- **Exercise directions**
Copy every line of the data exactly, leaving nothing out.

- **Source data**
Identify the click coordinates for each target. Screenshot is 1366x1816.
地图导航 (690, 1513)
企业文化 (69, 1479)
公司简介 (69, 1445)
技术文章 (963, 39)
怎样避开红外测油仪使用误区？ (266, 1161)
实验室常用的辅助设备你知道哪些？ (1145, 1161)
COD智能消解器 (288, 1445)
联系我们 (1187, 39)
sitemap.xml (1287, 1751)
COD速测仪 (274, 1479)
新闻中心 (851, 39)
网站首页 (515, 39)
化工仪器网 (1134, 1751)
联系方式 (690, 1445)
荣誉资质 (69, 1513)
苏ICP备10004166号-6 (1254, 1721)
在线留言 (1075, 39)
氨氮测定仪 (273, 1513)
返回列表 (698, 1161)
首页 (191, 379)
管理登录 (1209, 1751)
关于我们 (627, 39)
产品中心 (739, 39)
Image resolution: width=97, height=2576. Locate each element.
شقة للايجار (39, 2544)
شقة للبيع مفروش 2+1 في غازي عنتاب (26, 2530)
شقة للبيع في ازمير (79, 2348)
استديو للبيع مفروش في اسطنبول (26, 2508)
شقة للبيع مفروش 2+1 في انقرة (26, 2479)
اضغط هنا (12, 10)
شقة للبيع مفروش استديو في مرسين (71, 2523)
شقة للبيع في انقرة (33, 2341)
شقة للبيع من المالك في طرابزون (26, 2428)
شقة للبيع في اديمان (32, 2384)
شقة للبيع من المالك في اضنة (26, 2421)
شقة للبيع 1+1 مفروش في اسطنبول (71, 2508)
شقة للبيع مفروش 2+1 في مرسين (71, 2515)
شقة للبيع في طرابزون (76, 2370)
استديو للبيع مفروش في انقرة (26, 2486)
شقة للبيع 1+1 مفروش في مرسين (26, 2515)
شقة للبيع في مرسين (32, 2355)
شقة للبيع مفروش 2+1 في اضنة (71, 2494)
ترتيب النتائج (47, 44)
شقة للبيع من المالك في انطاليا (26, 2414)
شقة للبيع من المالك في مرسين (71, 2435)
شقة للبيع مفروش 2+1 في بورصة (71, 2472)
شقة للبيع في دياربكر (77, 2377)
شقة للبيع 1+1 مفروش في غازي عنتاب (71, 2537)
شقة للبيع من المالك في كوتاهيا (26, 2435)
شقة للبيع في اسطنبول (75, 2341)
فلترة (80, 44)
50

- **Finished exercise**
Identify the click coordinates for each target. Screenshot is 1366x1816.
地图导航 (690, 1513)
企业文化 (69, 1479)
公司简介 (69, 1445)
技术文章 (963, 39)
怎样避开红外测油仪使用误区？ (266, 1161)
实验室常用的辅助设备你知道哪些？ (1145, 1161)
COD智能消解器 (288, 1445)
联系我们 (1187, 39)
sitemap.xml (1287, 1751)
COD速测仪 (274, 1479)
新闻中心 (851, 39)
网站首页 (515, 39)
化工仪器网 (1134, 1751)
联系方式 (690, 1445)
荣誉资质 (69, 1513)
苏ICP备10004166号-6 (1254, 1721)
在线留言 (1075, 39)
氨氮测定仪 (273, 1513)
返回列表 (698, 1161)
首页 (191, 379)
管理登录 (1209, 1751)
关于我们 (627, 39)
产品中心 (739, 39)
Image resolution: width=97, height=2576. Locate each element.
شقة للايجار (39, 2544)
شقة للبيع مفروش 2+1 في غازي عنتاب (26, 2530)
شقة للبيع في ازمير (79, 2348)
استديو للبيع مفروش في اسطنبول (26, 2508)
شقة للبيع مفروش 2+1 في انقرة (26, 2479)
اضغط هنا (12, 10)
شقة للبيع مفروش استديو في مرسين (71, 2523)
شقة للبيع في انقرة (33, 2341)
شقة للبيع من المالك في طرابزون (26, 2428)
شقة للبيع في اديمان (32, 2384)
شقة للبيع من المالك في اضنة (26, 2421)
شقة للبيع 1+1 مفروش في اسطنبول (71, 2508)
شقة للبيع مفروش 2+1 في مرسين (71, 2515)
شقة للبيع في طرابزون (76, 2370)
استديو للبيع مفروش في انقرة (26, 2486)
شقة للبيع 1+1 مفروش في مرسين (26, 2515)
شقة للبيع في مرسين (32, 2355)
شقة للبيع مفروش 2+1 في اضنة (71, 2494)
ترتيب النتائج (47, 44)
شقة للبيع من المالك في انطاليا (26, 2414)
شقة للبيع من المالك في مرسين (71, 2435)
شقة للبيع مفروش 2+1 في بورصة (71, 2472)
شقة للبيع في دياربكر (77, 2377)
شقة للبيع 1+1 مفروش في غازي عنتاب (71, 2537)
شقة للبيع من المالك في كوتاهيا (26, 2435)
شقة للبيع في اسطنبول (75, 2341)
فلترة (80, 44)
50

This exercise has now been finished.